Ed Williams

Personal information
- Full name: Edward Christopher Williams
- Date of birth: 20 July 1995 (age 29)
- Height: 5 ft 7 in (1.70 m)
- Position(s): Midfielder

Team information
- Current team: Gloucester City

Youth career
- Cheltenham Town

Senior career*
- Years: Team / Apps / (Gls)
- 2013–2014: Cheltenham Town / 0 / (0)
- 2013: → Bishop's Cleeve (loan)
- 2013–2014: → Evesham United (loan) / 9 / (1)
- 2014: → Gloucester City (loan) / 7 / (0)
- 2014–2015: Cirencester Town / 35 / (6)
- 2015–2018: Gloucester City / 89 / (14)
- 2018–2020: Kidderminster Harriers / 61 / (14)
- 2020–2022: Doncaster Rovers / 12 / (0)
- 2022: → Rochester New York (loan) / 11 / (1)
- 2022: Rochester New York / 9
- 2023: Chippenham Town / 10 / (1)
- 2023: Swindon Supermarine / 11 / (4)
- 2023–2024: Chippenham Town / 29 / (2)
- 2024–: Gloucester City / 17 / (1)

International career
- 2018–2019: England C / 2 / (0)

= Ed Williams (footballer) =

English footballer

Edward Christopher Williams (born 20 July 1995) is an English professional footballer who plays as a midfielder for Gloucester City.

==Club career==
Born in Cheltenham, Williams spent his early career with Cheltenham Town, Bishop's Cleeve, Evesham United, Gloucester City, Cirencester Town and Kidderminster Harriers. He combined his non-league career with studying at Hartpury University.
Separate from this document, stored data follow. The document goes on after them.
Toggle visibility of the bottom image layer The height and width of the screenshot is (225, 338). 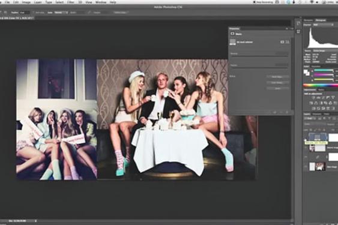[x=306, y=167]
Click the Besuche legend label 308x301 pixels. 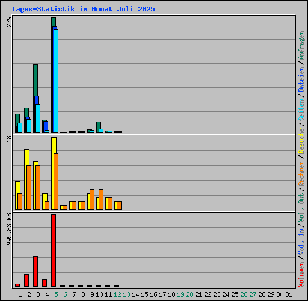pos(301,141)

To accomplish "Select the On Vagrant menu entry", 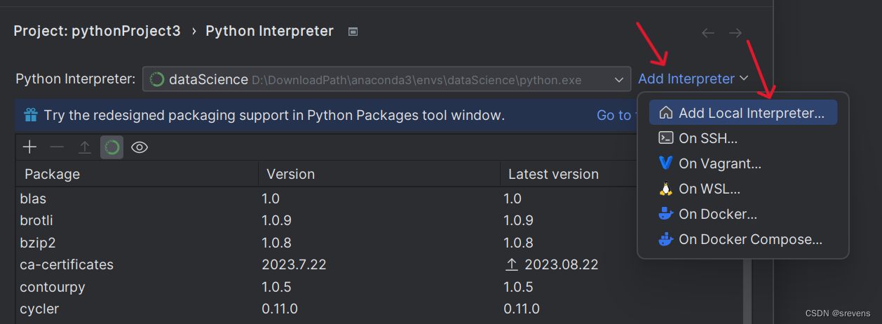I will [719, 163].
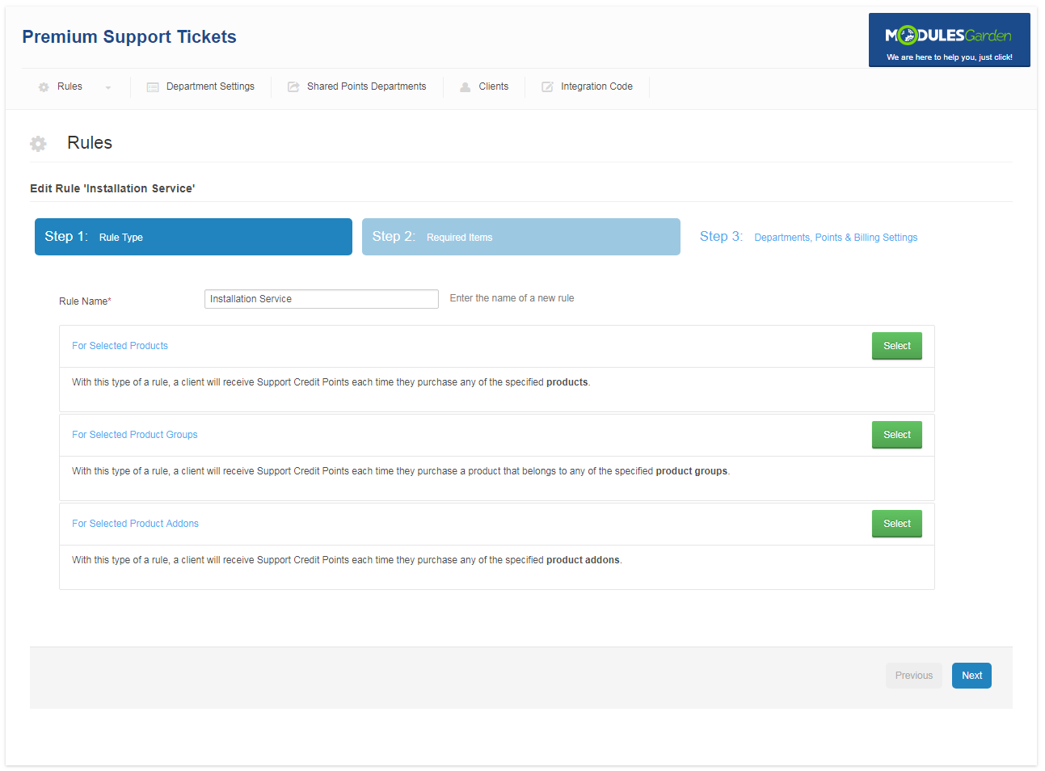Click the Department Settings list icon
Viewport: 1045px width, 771px height.
(153, 87)
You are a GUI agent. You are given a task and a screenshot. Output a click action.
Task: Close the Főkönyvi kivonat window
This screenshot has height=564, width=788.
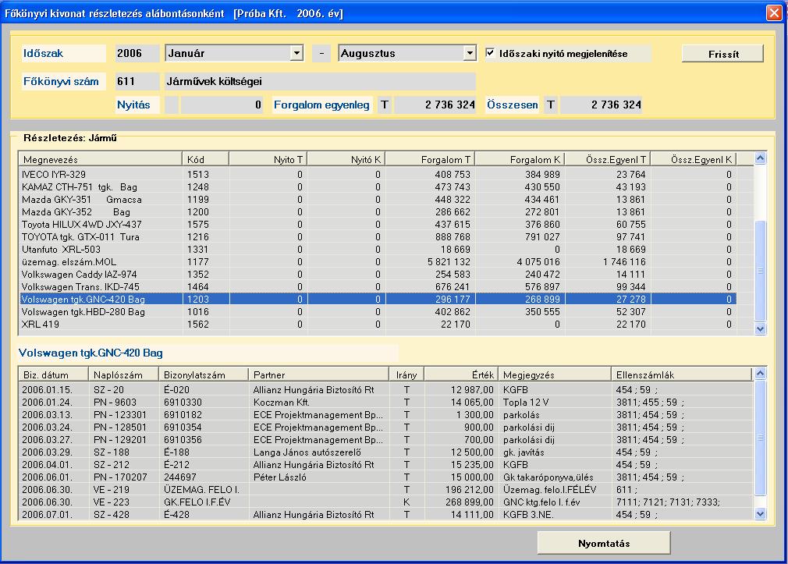click(x=773, y=13)
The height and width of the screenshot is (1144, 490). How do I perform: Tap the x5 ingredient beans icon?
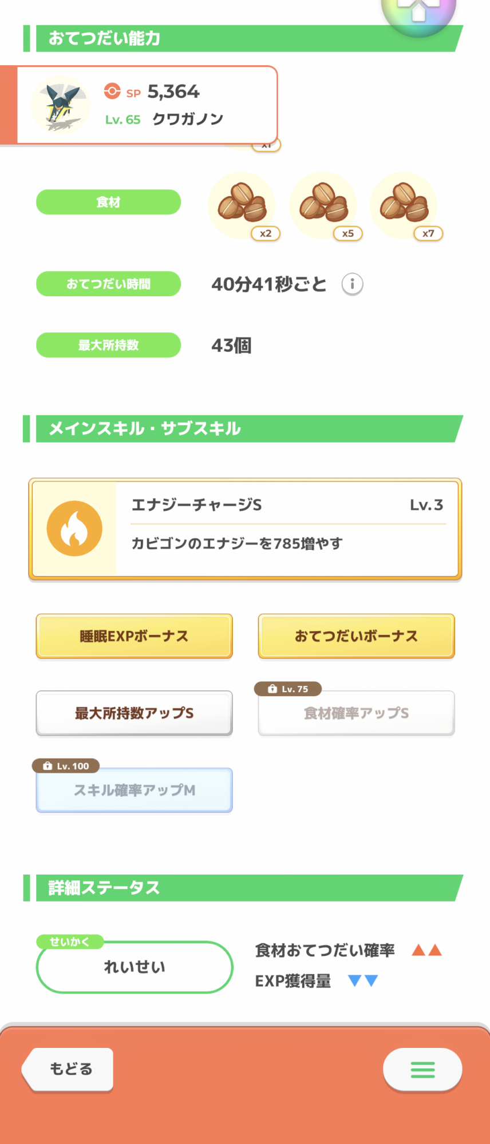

He signed for Doncaster Rovers in August 2020. He was made available for transfer by Doncaster manager Richie Wellens in July 2021, but he returned to the first-team squad in December 2021 following the appointment of caretaker manager Gary McSheffrey.

He signed on loan for MLS Next Pro club Rochester New York FC in February 2022. Following Doncaster's relegation to League Two, Williams was released by the club at the end of the 2021–22 season. Williams' move to Rochester became permanent.

Williams returned to England to join Chippenham Town in March 2023. He moved to Swindon Supermarine in August 2023, before returning to Chippenham Town in October 2023.

In June 2024 he returned to Gloucester City.

==International career==
He has also played for the England C national team.